▸ Saved data entries:
┏━━

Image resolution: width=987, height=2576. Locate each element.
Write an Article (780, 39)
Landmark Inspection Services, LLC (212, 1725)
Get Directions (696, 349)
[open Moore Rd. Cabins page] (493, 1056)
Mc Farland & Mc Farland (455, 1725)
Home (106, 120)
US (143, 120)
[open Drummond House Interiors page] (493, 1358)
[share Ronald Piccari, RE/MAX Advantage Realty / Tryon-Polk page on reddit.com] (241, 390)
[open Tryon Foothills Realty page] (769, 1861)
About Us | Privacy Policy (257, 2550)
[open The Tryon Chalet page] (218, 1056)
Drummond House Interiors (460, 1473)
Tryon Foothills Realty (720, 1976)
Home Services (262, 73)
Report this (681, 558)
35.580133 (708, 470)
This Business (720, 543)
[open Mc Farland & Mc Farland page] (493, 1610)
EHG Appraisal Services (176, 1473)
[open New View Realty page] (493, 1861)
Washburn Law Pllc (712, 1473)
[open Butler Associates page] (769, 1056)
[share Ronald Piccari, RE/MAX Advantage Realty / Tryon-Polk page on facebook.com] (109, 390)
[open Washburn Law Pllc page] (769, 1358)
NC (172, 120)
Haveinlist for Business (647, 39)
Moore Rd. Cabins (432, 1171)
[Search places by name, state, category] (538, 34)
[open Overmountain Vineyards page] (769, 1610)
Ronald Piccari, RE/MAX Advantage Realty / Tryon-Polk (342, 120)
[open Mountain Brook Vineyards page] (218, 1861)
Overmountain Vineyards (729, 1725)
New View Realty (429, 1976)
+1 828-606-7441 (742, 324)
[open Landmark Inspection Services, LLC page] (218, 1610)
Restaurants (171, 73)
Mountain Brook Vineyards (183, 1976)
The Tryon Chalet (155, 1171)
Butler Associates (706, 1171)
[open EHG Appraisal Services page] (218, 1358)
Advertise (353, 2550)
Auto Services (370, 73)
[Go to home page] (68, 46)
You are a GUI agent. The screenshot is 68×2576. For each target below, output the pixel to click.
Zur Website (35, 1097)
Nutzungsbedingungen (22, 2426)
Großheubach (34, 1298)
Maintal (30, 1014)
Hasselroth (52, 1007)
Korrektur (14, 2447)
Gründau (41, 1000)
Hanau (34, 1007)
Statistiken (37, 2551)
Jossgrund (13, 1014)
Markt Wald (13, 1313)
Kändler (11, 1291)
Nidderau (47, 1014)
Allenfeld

┗━━

▸ What is needed: The lines needed are the ones from the first line of the entries through the line that contains "[open Overmountain Vineyards", given again without any change.

▸ Answer to this problem:
Image resolution: width=987, height=2576. Locate each element.
Write an Article (780, 39)
Landmark Inspection Services, LLC (212, 1725)
Get Directions (696, 349)
[open Moore Rd. Cabins page] (493, 1056)
Mc Farland & Mc Farland (455, 1725)
Home (106, 120)
US (143, 120)
[open Drummond House Interiors page] (493, 1358)
[share Ronald Piccari, RE/MAX Advantage Realty / Tryon-Polk page on reddit.com] (241, 390)
[open Tryon Foothills Realty page] (769, 1861)
About Us | Privacy Policy (257, 2550)
[open The Tryon Chalet page] (218, 1056)
Drummond House Interiors (460, 1473)
Tryon Foothills Realty (720, 1976)
Home Services (262, 73)
Report this (681, 558)
35.580133 (708, 470)
This Business (720, 543)
[open Mc Farland & Mc Farland page] (493, 1610)
EHG Appraisal Services (176, 1473)
[open New View Realty page] (493, 1861)
Washburn Law Pllc (712, 1473)
[open Butler Associates page] (769, 1056)
[share Ronald Piccari, RE/MAX Advantage Realty / Tryon-Polk page on facebook.com] (109, 390)
[open Washburn Law Pllc page] (769, 1358)
NC (172, 120)
Haveinlist for Business (647, 39)
Moore Rd. Cabins (432, 1171)
[Search places by name, state, category] (538, 34)
[open Overmountain Vineyards page] (769, 1610)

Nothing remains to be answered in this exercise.